This data has four firms, all on a single date. There are actually three IDs here: PERMNO, COMNAM, and CUSIP. PERMNO is the permanent security ID assigned by CRSP. COMNAM is obviously the firm name. CUSIP is a security-level ID, so multiple securities (e.g. bonds) from the same firm will have different CUSIPs, though the first six digits of the CUSIP will ID the firm. When you look up fund holdings with the SEC, you’ll get a CUSIP for each security held by the mutual fund, hedge fund, etc.

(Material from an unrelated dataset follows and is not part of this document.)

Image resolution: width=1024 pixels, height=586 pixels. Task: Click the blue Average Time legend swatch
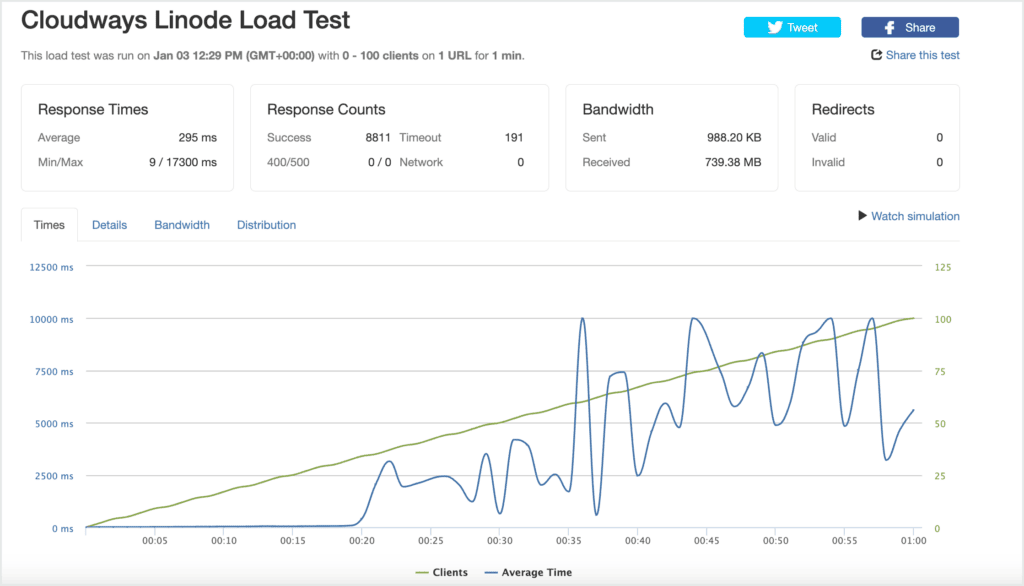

There are then four variables for each security: price (PRC), return (RET), the price at the open (OPENPRC), and the number of trades on the NASDAQ exchange (NUMTRD) Exxon doesn’t trade on the NASDAQ, so that variable is missing, or NaN.

We can use pd.melt to take this wide-like data and make it long. Why do I say “wide-like”? This data is kind of a in-between class wide and classic long data. Classic wide data would have each column as a ticker or firm ID, with a single date column. Then, underneath each ticker, you might have that stock’s return on that day. What if you have both prices and returns? Well, each column might be something like AAPL_ret and AAPL_prc. This is not really ideal. But - note how many shapes the same type of data can have!

I’m sure that there is a more technical term than “wide-like”. You can find examples of multi-index data frames below, which start to explore some of the complexities with how we structure our data.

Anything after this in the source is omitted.